** start **
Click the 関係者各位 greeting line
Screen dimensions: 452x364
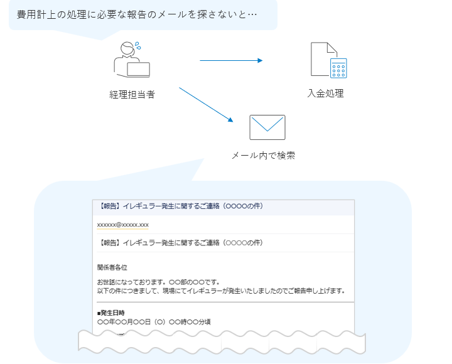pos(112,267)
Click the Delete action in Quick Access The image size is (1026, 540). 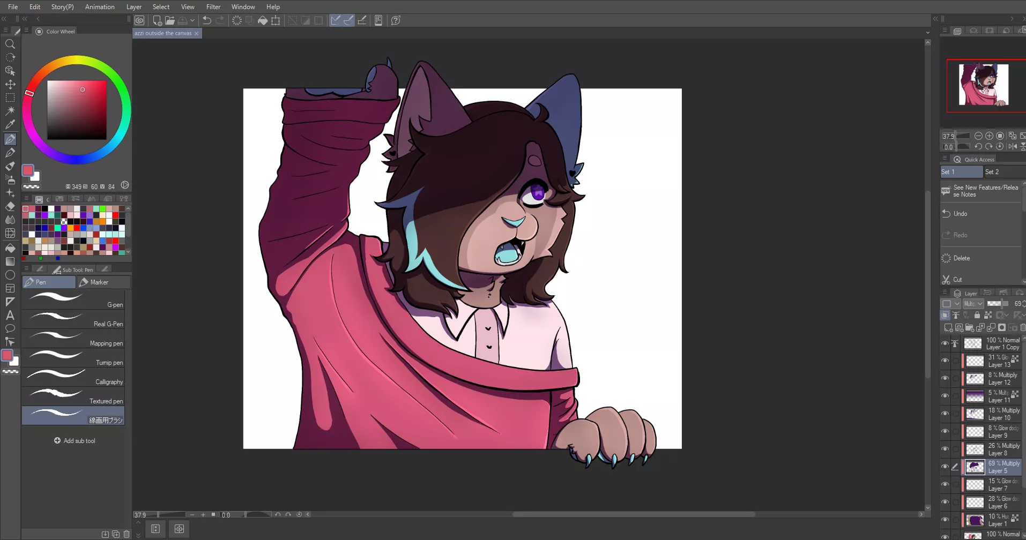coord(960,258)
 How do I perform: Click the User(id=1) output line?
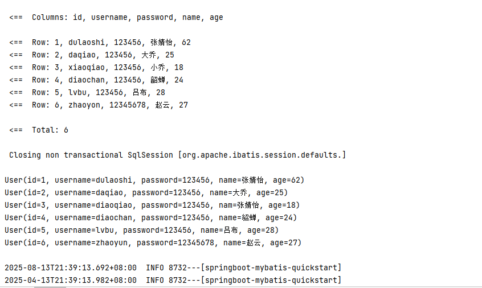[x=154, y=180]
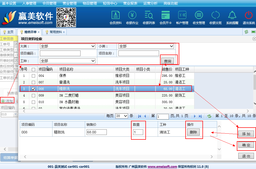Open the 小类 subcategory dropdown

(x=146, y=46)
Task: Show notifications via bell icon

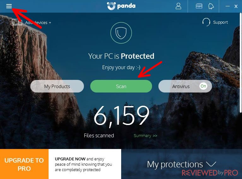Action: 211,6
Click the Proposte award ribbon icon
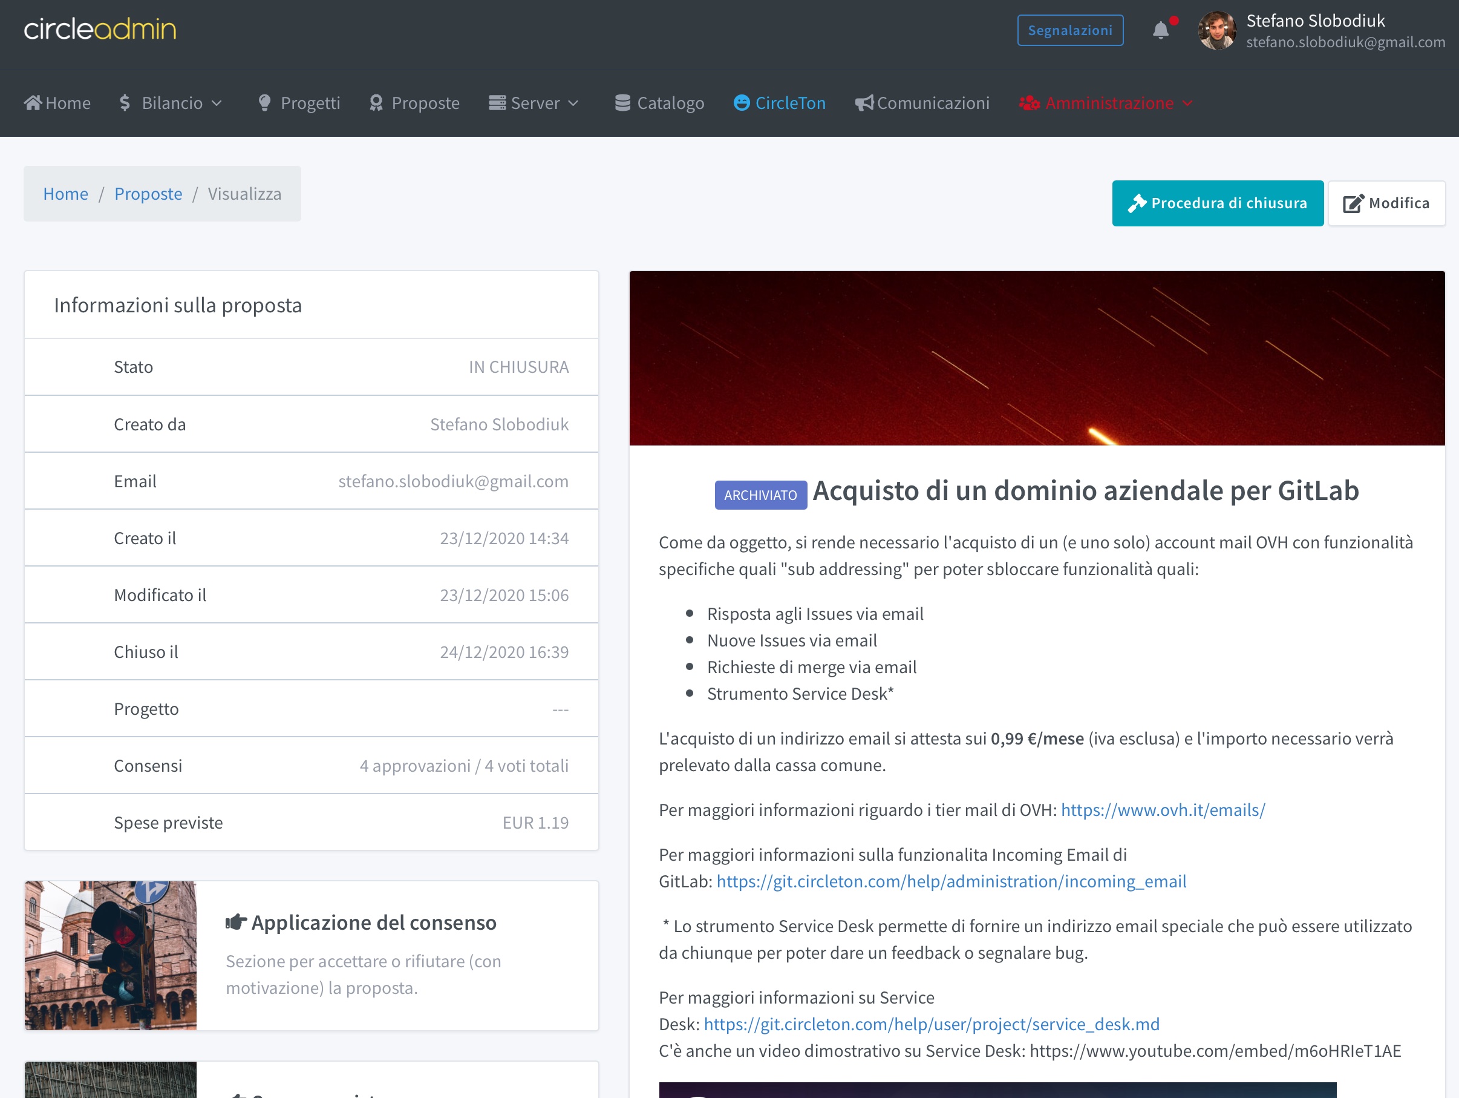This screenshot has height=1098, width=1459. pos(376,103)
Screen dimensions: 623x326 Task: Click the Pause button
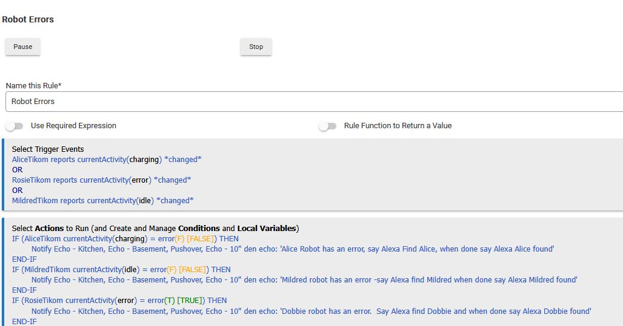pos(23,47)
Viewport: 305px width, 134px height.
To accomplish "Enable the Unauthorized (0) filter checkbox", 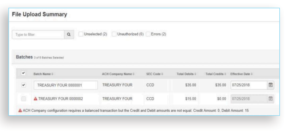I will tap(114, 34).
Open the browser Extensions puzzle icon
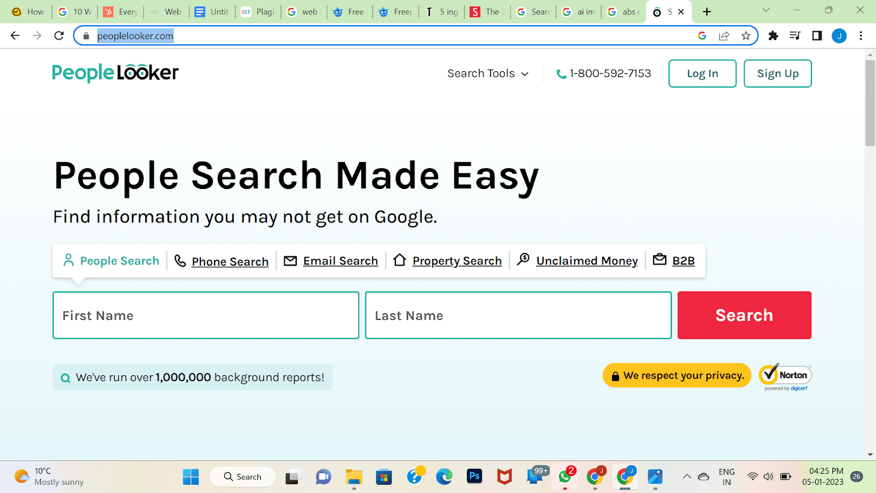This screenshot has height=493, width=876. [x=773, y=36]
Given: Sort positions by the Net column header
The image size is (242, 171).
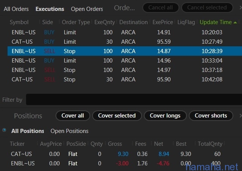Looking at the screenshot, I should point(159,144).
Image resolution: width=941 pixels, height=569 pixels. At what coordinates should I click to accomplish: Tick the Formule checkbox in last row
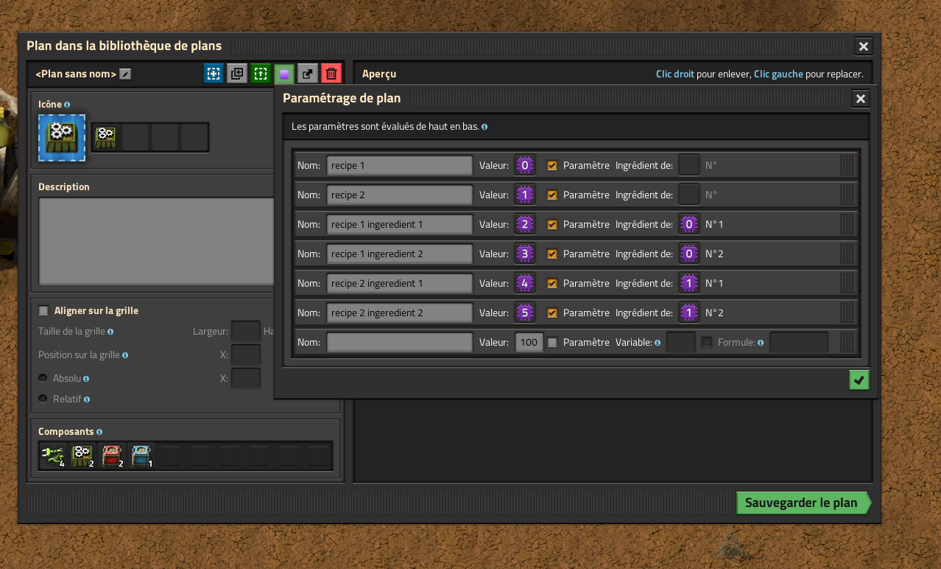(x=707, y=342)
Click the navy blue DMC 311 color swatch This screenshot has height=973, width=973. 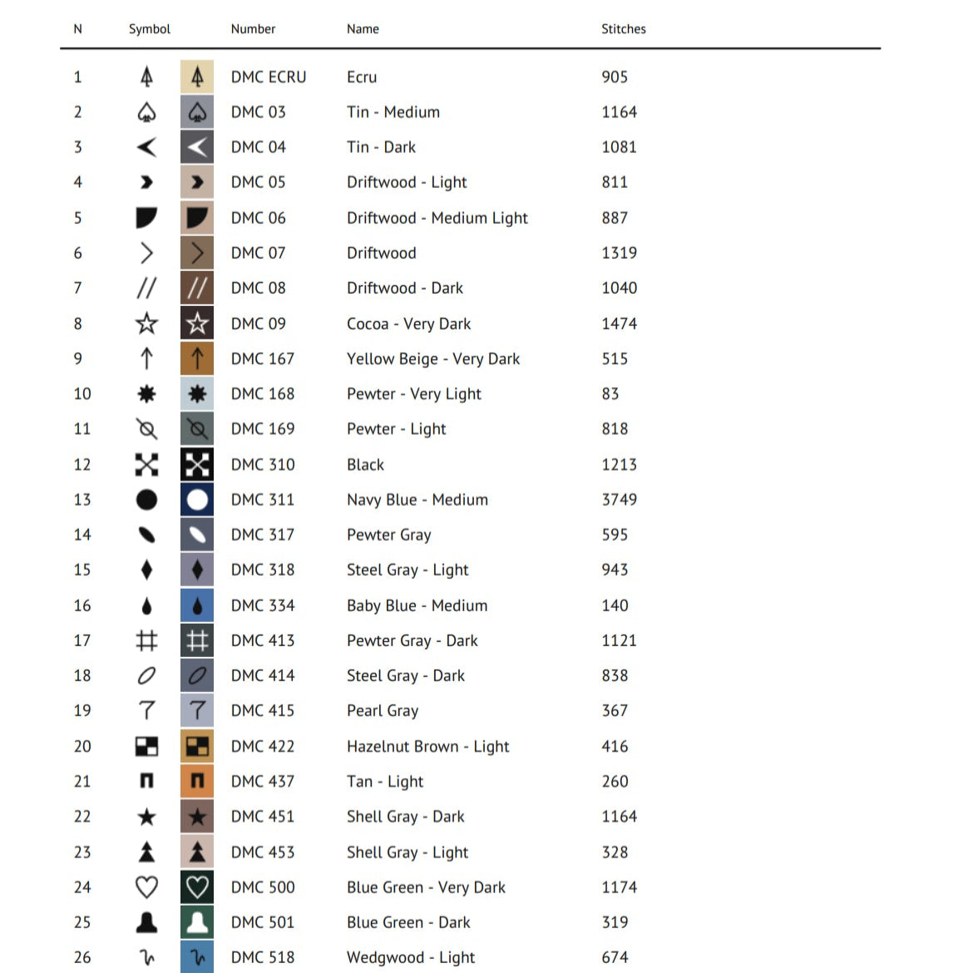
** end **
Task brief: Copy the rows from the line containing "Given: Sort positions" through the end of the rows, and leave the pictures out of your copy.

Result:
Given: Sort positions by the Net column header
The image size is (242, 171).
Looking at the screenshot, I should point(159,144).
Image resolution: width=941 pixels, height=569 pixels. At what coordinates should I click to accomplish: Tick the Formule checkbox in last row
(x=707, y=342)
Click the navy blue DMC 311 color swatch This screenshot has height=973, width=973. 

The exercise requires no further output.